I. Alopecia areata

  • Onset is usually sudden and the course of the disease is slow and may vary from person to person
  • Presence of round or oval, circumscribed patches of baldness (usually centimeter or two in diameter) with no signs of inflammation, scarring or degeneration
  • Affected skin is shiny and slightly thin and hair pores are visible
  • Small hairĀ  (2-3 mm) maybe seen in the form of exclamation mark at the margins.
  • Usually resolves on its own but in some cases the hair may not grow back.

II. Traction alopecia

  • Hair line on forehead is irregular and receding
  • Skin surrounding the stumps of hair is slightly red (erythema)
  • Treatment consists of avoiding traction

III. Alopecia steatoides

  • Dandruff like scaling from the scalp with moderate itching
  • Slow and progressive loss of hair from vertex (i.e. on top of the head) and temples
  • Presence of short, poorly formed hair

IV. Idiopathic premature alopecia (Masculine alopecia)

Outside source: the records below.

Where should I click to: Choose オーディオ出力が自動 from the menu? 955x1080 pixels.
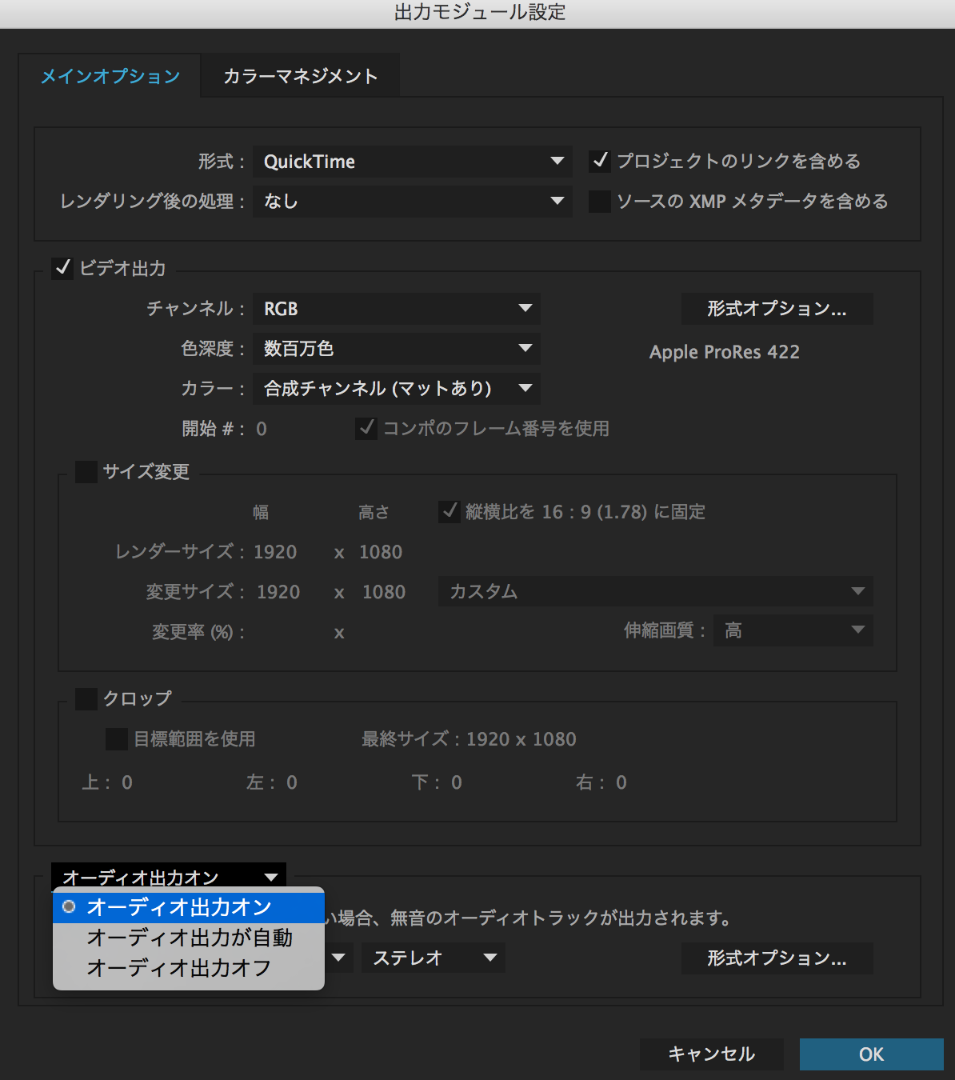point(189,938)
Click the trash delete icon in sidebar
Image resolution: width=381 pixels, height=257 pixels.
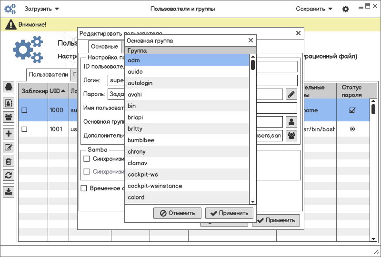point(9,161)
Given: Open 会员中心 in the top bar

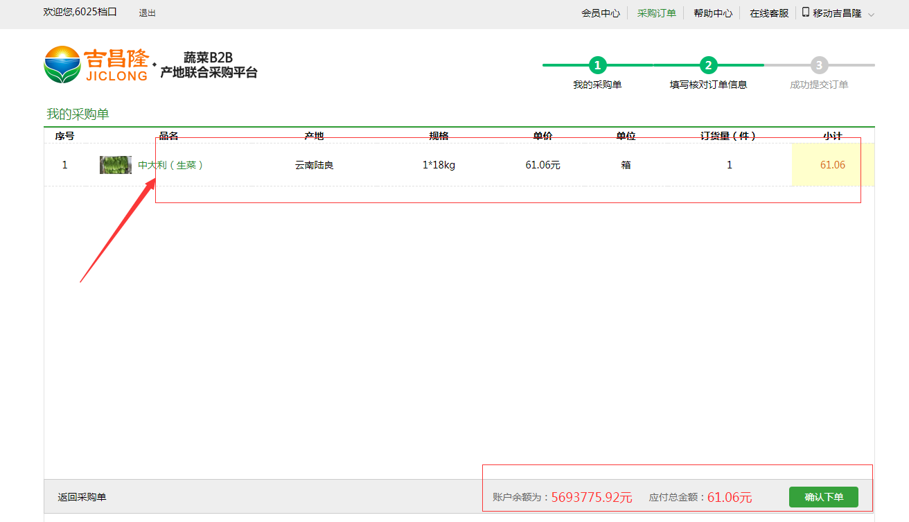Looking at the screenshot, I should click(x=600, y=13).
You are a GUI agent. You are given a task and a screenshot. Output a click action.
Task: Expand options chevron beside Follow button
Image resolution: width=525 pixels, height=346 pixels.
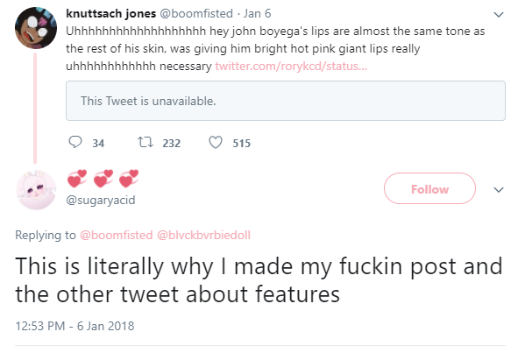[499, 190]
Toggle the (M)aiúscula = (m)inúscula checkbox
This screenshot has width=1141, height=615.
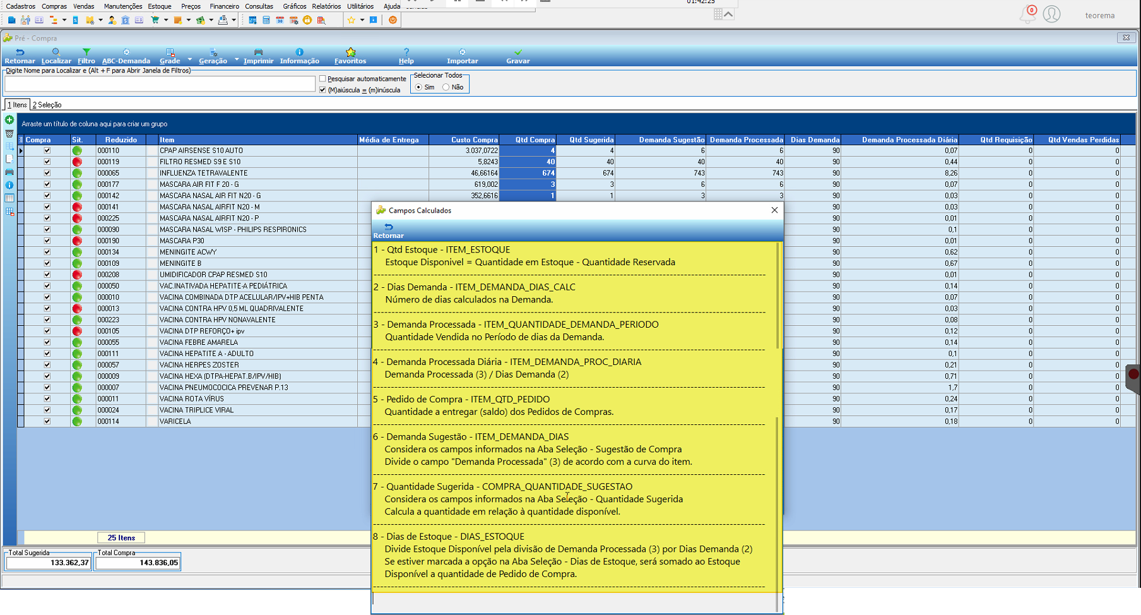point(322,90)
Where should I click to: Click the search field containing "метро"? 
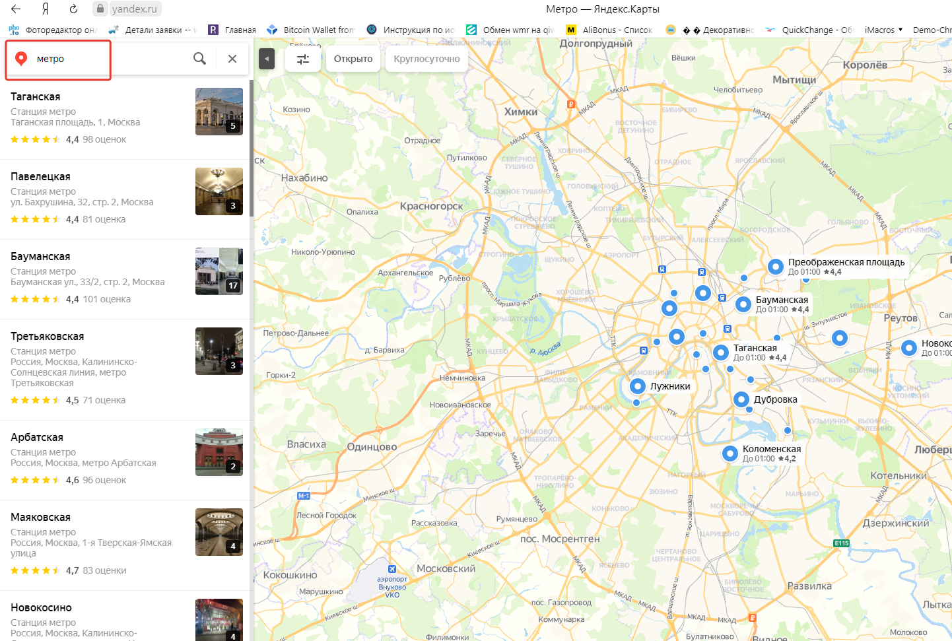(106, 59)
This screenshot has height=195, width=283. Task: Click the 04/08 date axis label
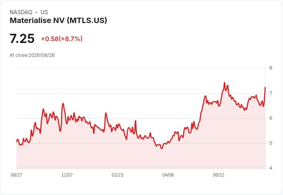click(x=168, y=175)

  • Onset is gradual (slow)
  • The hair loss is symmetrical
  • Starts with a receding hair margin and with widening of the forehead. Later on other areas of the scalp may also be affected.
  • Lustreless, thinned out hair

V. Androgenic alopecia in women

  • Increased spacing between hair or general thinning of hair overall.
  • Mild to moderate hair loss at the crown (i.e. on top of the head) or the hairline

VI. Senile alopecia

Symmetrical thinning or loss of hair

  • Vertex (i.e. on top of the head), frontal area of head and even the back of the scalp (occiput) may be involved
  • Degenerative changes that take place with old age can be seen in the skin

VII. Primary cicatrical alopecia

  • Onset is gradual (slow)
  • Characterized by ill-defined, round or oval areas of hair loss
  • Skin appears white, shining, shriveled or scarred with no sign of inflammation
  • Cicatrical (scarred) alopecia patches appear like footprints in the snow across the scalp.
  • Clinical examination of the hair and scalp are usually enough to identify the nature of the problem.